* _Texto fornecido_
┌────────
Tem que colocar na cadeia já , agora , vc quer todos um Malufe ? então é melhor a ditadura

Vania da rosa

10/10/2016 - 15h02

https://rebeldesilente.wordpress.com/2016/10/09/marcha-para-brasilia-e-cerco-ao-palacio-do-planalto/
chega de conversa pelas redes! é hora de nós, povo, agirmos e não esperarmos por políticos!

Marcelo Reis

10/10/2016 - 08h26

Acho que vocês não sabem que o Código de Processo Civil foi reformulado em 2015. Nessa reformulação foi incluído um artigo que permite prisão em segunda instância. O julgamento da semana passada foi para decidir se esse artigo é ou não Constitucional. Nada mais.

Antonio Passos

10/10/2016 - 02h40

Enquanto se insistir com essa conversinha tola de que “o PT errou” tudo estará inviabilizado na defesa da democracia. Errou em que ? Ah em usar as mesmas práticas dos outros partidos. Pombas e daí ? Será que alguém acha que o PT chegaria ao poder organizando quermesses para conseguir fundos ? É claro que não, seria um outro PSTU e o povo estaria morrendo de fome até hoje. Então é preciso, neste momento de insanidade mental no país, abolir essa bobagem de usar o verbo “errar” de forma vaga e sem especificar qual é o erro a que se refere.
└────────
* _Faça isto_
Prossiga com os comentários de leitores sobre política brasileira, escrevendo a continuação a partir da última frase apresentada.

* _Itens fornecidos_
┌────────
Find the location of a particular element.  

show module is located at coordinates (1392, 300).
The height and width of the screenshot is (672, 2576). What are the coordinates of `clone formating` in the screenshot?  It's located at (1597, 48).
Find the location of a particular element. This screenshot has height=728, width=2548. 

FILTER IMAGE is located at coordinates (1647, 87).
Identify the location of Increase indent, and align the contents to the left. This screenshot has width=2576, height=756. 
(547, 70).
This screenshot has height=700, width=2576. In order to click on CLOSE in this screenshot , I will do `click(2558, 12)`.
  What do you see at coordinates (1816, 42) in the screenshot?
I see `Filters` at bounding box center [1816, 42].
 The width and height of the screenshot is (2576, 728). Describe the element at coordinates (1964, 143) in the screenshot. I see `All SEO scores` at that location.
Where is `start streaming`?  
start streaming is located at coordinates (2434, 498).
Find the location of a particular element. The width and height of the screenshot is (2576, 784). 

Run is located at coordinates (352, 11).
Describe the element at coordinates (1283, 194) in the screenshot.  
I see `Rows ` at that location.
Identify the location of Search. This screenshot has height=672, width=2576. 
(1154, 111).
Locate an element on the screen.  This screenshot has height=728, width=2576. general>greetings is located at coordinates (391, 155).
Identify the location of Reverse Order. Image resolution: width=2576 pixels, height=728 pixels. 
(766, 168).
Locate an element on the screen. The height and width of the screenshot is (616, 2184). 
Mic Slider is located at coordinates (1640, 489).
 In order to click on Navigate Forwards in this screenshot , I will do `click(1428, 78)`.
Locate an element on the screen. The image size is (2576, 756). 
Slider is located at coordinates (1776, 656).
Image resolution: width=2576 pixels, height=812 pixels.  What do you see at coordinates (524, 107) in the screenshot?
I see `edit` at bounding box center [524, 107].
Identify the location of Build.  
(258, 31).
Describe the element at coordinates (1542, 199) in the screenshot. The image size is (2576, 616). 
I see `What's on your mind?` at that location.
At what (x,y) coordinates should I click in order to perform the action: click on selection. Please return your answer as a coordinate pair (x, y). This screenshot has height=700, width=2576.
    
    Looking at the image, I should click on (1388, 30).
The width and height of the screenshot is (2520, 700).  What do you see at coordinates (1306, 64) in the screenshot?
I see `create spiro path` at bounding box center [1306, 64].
└────────
* _Resultado da tarefa_
    Italo Rosa

    10/10/2016 - 06h34

    excelente observação. concordo totalmente com você. as pessoas foram amestradas (a palavra é essa mesmo) a se indignar seletivamente. o que sempre foi prática usual e tolerada (um exemplo específico: caixa dois em campanhas políticas), passou a ser motivo de ultraje e escândalo quando vinculado ao PT. o nome disso é cinismo (de quem amestrou – os mestres de marionetes) e burrice (de quem engoliu a mistificação – as marionetes). exatamente como na fábula A peste entre os animias, de La Fontaine, a que me referi aqui outro dia. O PT é um partido com um objetivo, o resgate social. No poder foi moderado, tanto que permitiu a articulação de sua derrubada por um golpe. As marionetes que vemos e ouvimos vomitando sua indignação conveniente e vesga não conseguem entender isso. Gostam de ser manipuladas, de terem um ditator a mandar e principalmente a reprimir as reivindicações do povo, que na visão da classes dominantes é um problema. você em poucas palavras sintetizou esse momento de insanidade trágica que vivemos.

    Antonio

    10/10/2016 - 14h32

    O PT errou na tarefa de salvar o pais dos fascistas neo liberais.

    savioli

    11/10/2016 - 23h08

    Esse é o comentário que eu queri ler. Perfeito.